* _Passage shown_:
......

Friday will be lightning talk presentation day - also 10:00AM to 12:00PM in BIOLT1.
I will be available 1-2:30PM on Wednesday and 2-3PM on Thursday afternoon as a “help desk” to assist you refine your projects and troubleshoot issues.
Projects
Afternoons are self-study time where you will incrementally develop your own individual GIS project in R and RMarkdown or Quarto. The project will count 70% of your mark for the module and will be due on Thursday the 6th March.
You will need to do your analyses in an RMarkdown (.Rmd) file, which when you knit
it will create an HTML document. Make sure all your code chunks are visible. Please submit your project as a link to a public Git Repository that contains the .Rmd and .html files. In the README to your Git repo, provide a link to the stitched HTML file via https://htmlview.glitch.me/ or https://raw.githack.com/ (see the end of the README in this repo as a demonstration). This will allow you to see the rendered HTML document in a browser without having to download it.
Note that the repo does not have to be reproducible (although you’re welcome to), but the code should be visible, you should state what you set out to do and what datasets you used (citing their sources and/or providing links to where you got them from).

......

* _Explore the material_:
**1.** In the course passage, what share of the module mark does the project count for?
**2.** Please reproduce the course passage from "You will need" to "to download it.".
The items that follow come from a different source than the course passage.

......

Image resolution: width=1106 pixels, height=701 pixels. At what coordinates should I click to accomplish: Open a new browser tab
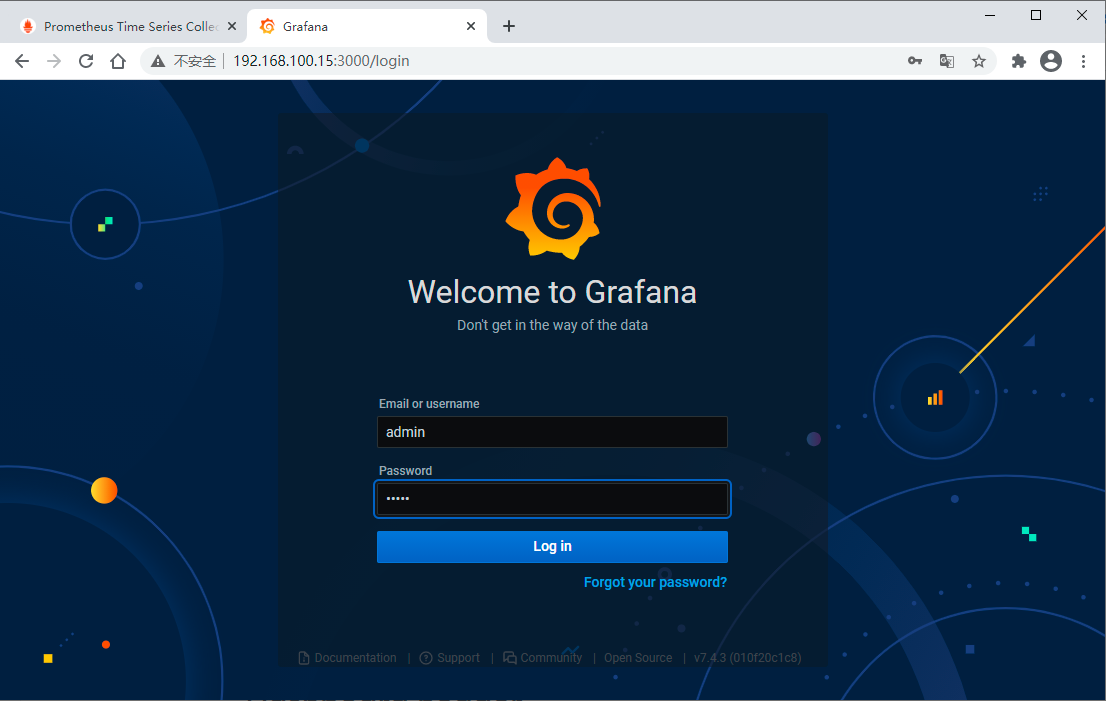509,26
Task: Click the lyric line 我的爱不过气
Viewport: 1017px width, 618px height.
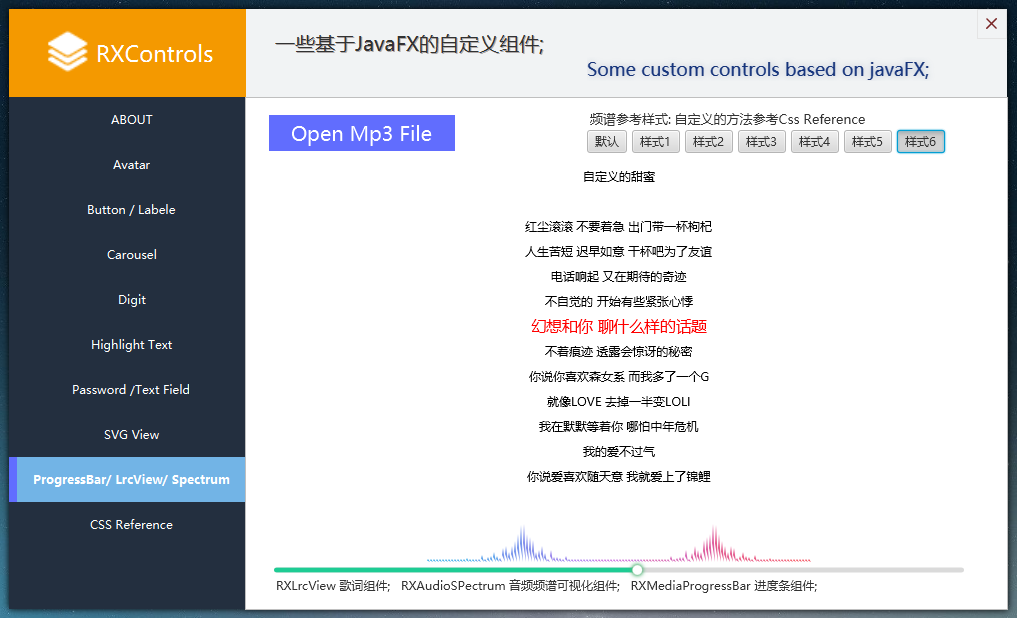Action: coord(619,452)
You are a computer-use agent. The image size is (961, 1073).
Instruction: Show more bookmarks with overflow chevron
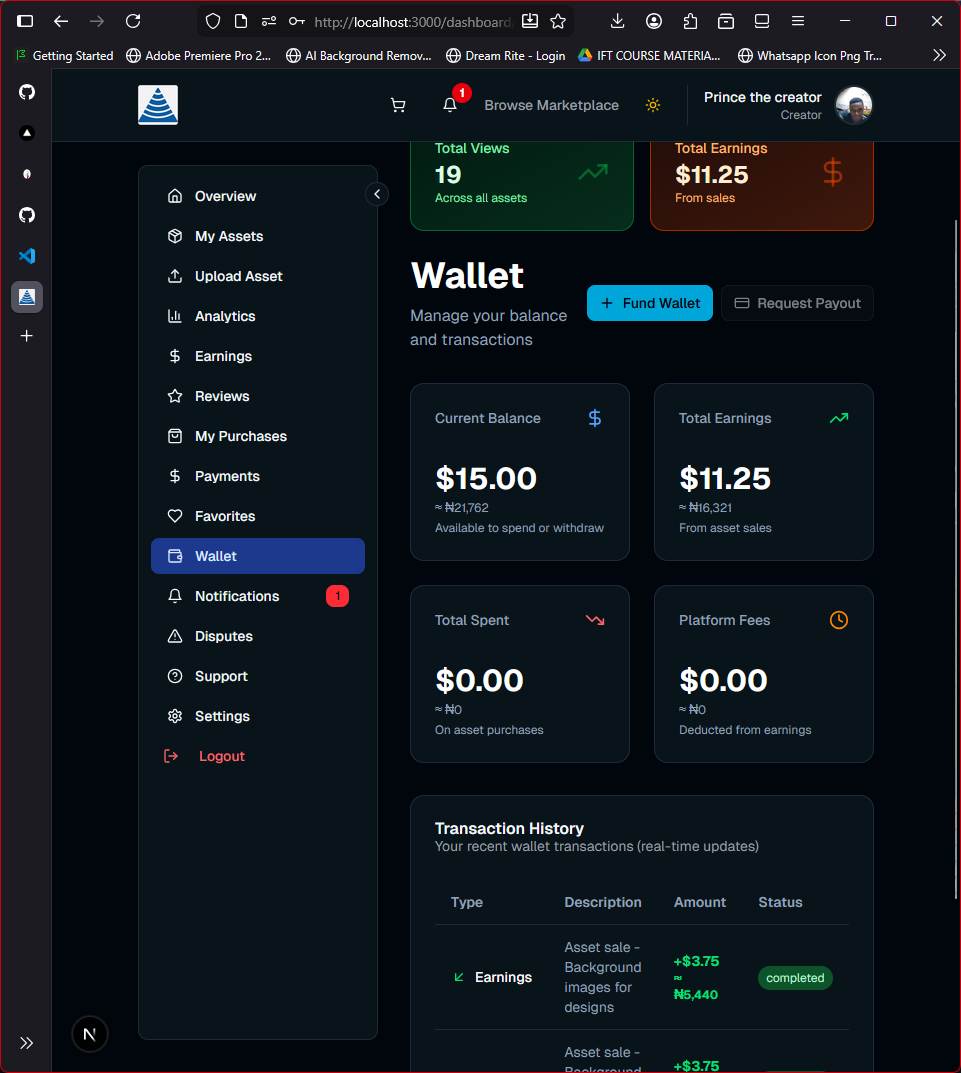pyautogui.click(x=938, y=56)
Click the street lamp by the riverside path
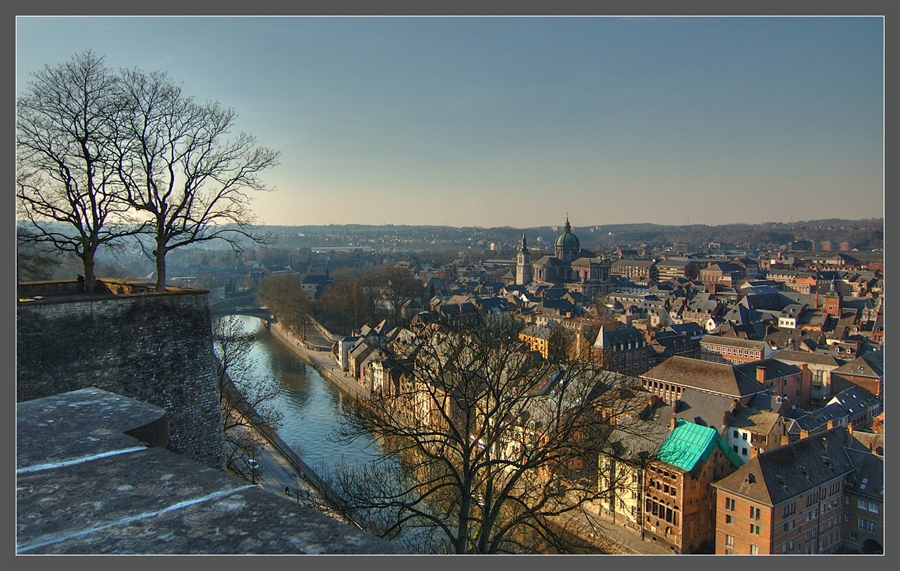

......

* _Expected responses_:
**1.** The project counts for 70% of the mark for the module.

**2.**
You will need to do your analyses in an RMarkdown (.Rmd) file, which when you knit
it will create an HTML document. Make sure all your code chunks are visible. Please submit your project as a link to a public Git Repository that contains the .Rmd and .html files. In the README to your Git repo, provide a link to the stitched HTML file via https://htmlview.glitch.me/ or https://raw.githack.com/ (see the end of the README in this repo as a demonstration). This will allow you to see the rendered HTML document in a browser without having to download it.